You’re exactly right that the Ts in all those words are not pronounced the same. When it comes to wondering how to pronounce a T, I will put a link on my website to a video that someone else has made that I think is a very good explanation for that. But let’s talk about the pronunciation of these words. Mental. Mental is the one word out of the ones you listed where I would actually say a tt sound for the T. Mental. He is mental. So, tt, to make that, your tongue, tt, has to pull away from your teeth and let air out. It then goes into the dark L because this L is ending a syllable. Ment- al. So, the jaw has to drop and the tongue has to bunch up a little to make that vowel-like sound before the tongue moves to make the L. Mental. Mental. So the tongue pulls away, fattens up a little bit, and then finishes up by curling to make the L. Mental. Now, as I’ve said in previous blog entries about the dark L, the tongue does not always necessarily move up into that position to finish off the L. Mental, mental. You will definitely hear native speakers pronounce it that way. Mental. So in that case, the tongue simply pulls back from the teeth to fatten up to make that vowel-like sound, mental, and leave it at that.
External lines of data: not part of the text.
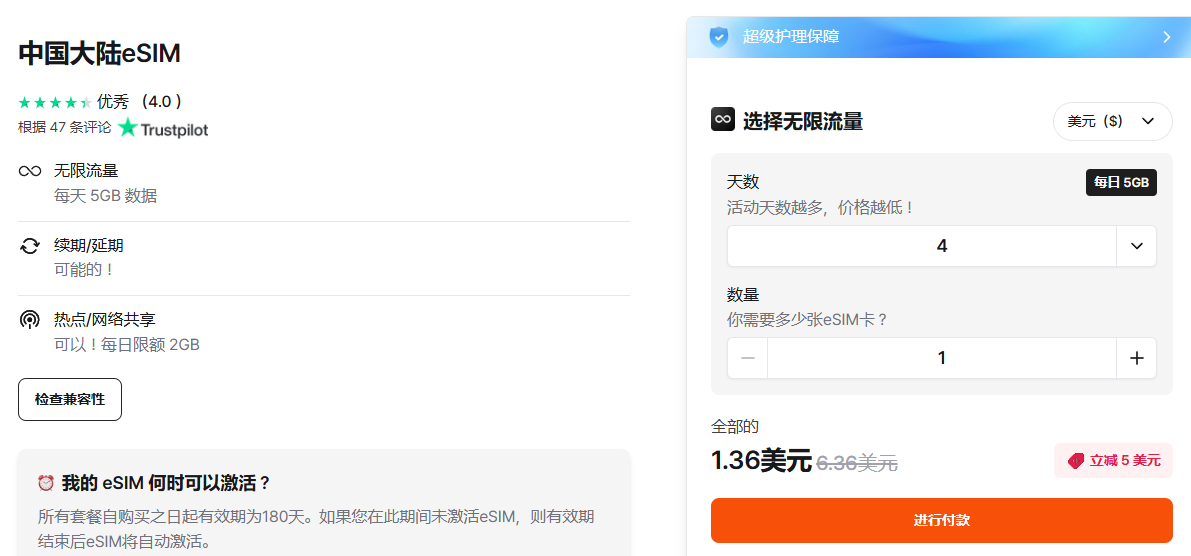Increase eSIM quantity with the plus button
Viewport: 1191px width, 556px height.
[1136, 358]
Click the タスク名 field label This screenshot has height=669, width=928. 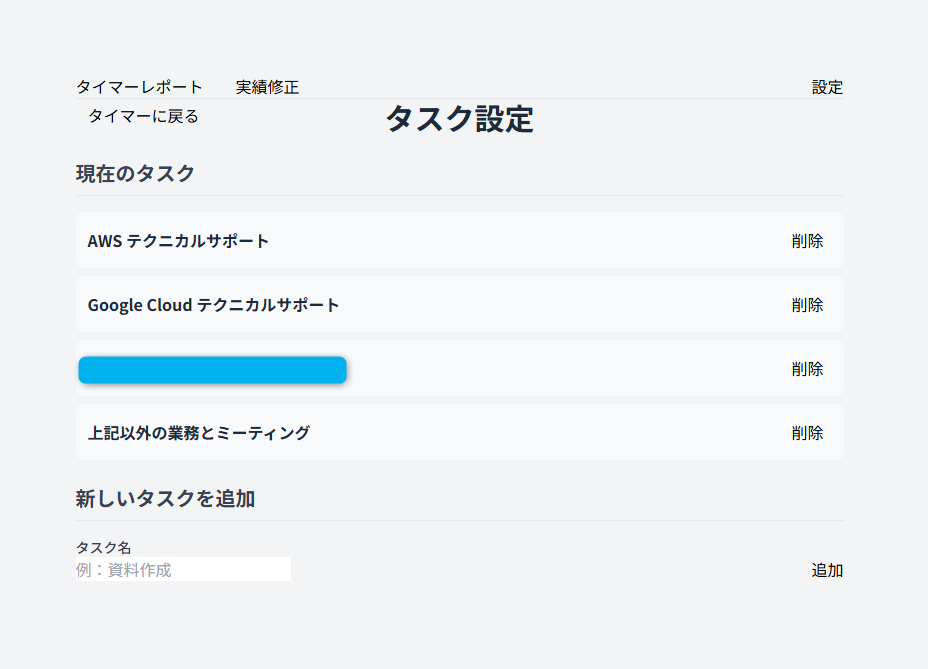(104, 547)
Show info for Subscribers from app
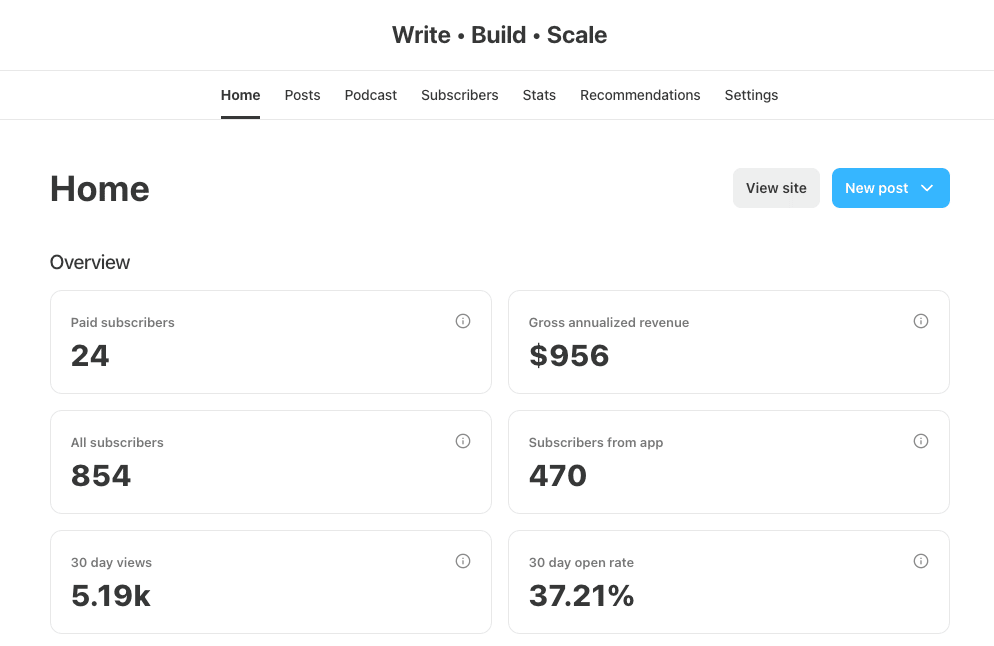Viewport: 994px width, 646px height. click(x=921, y=441)
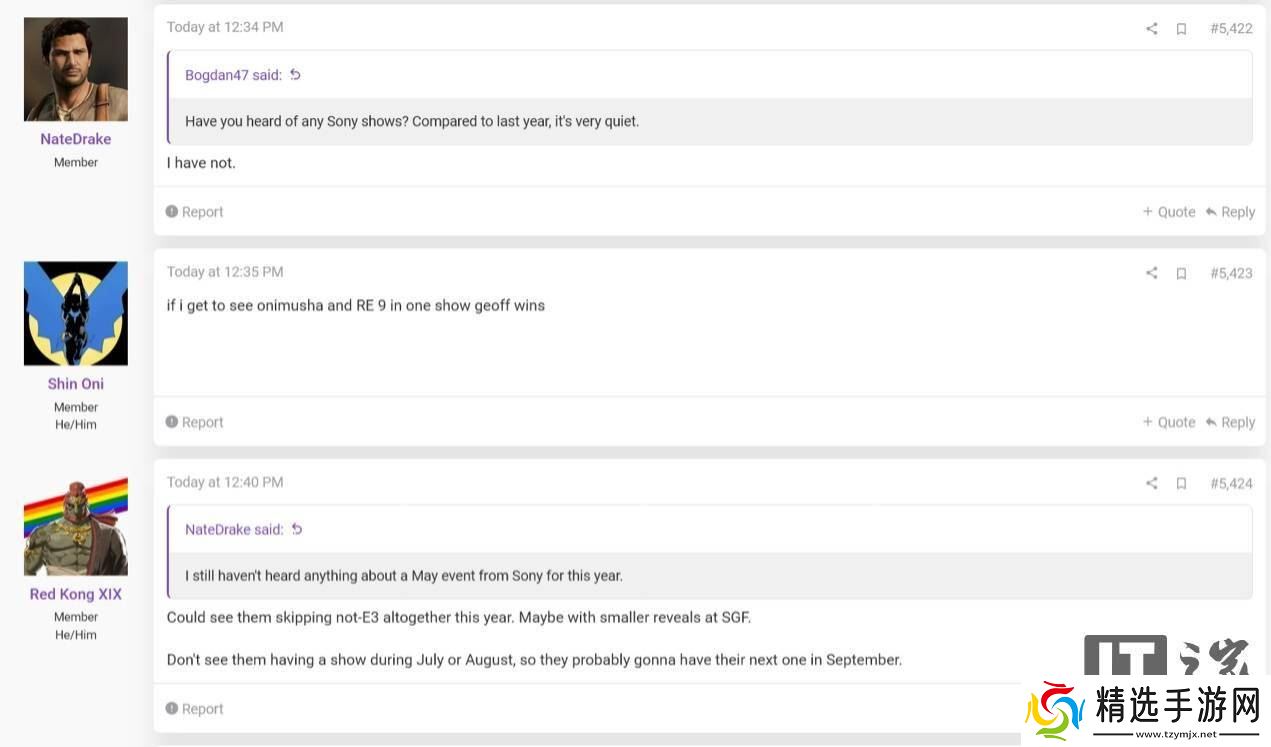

The word title. In this case, the second T is pronounced as a D, -tle, -tle, which means the vocal cords need to keep producing sound through that movement. In this word more so than in the word mental, the movement of the tongue feels very sharp to me. Title. For the D it’s in position here. -tle. And it pulls back very quickly to make that ul sound for the dark L, before the tip of the tongue moves back in. So the tip of the tongue is pressing there for the D, it comes away to make that vowel-like sound, and it moves back up to make the final part of the dark L sound.
Title is the same as the rest of the words you listed: brittle, capital, bottle, where it is a D sound going into a dark L sound. And this is also true of the word Seattle.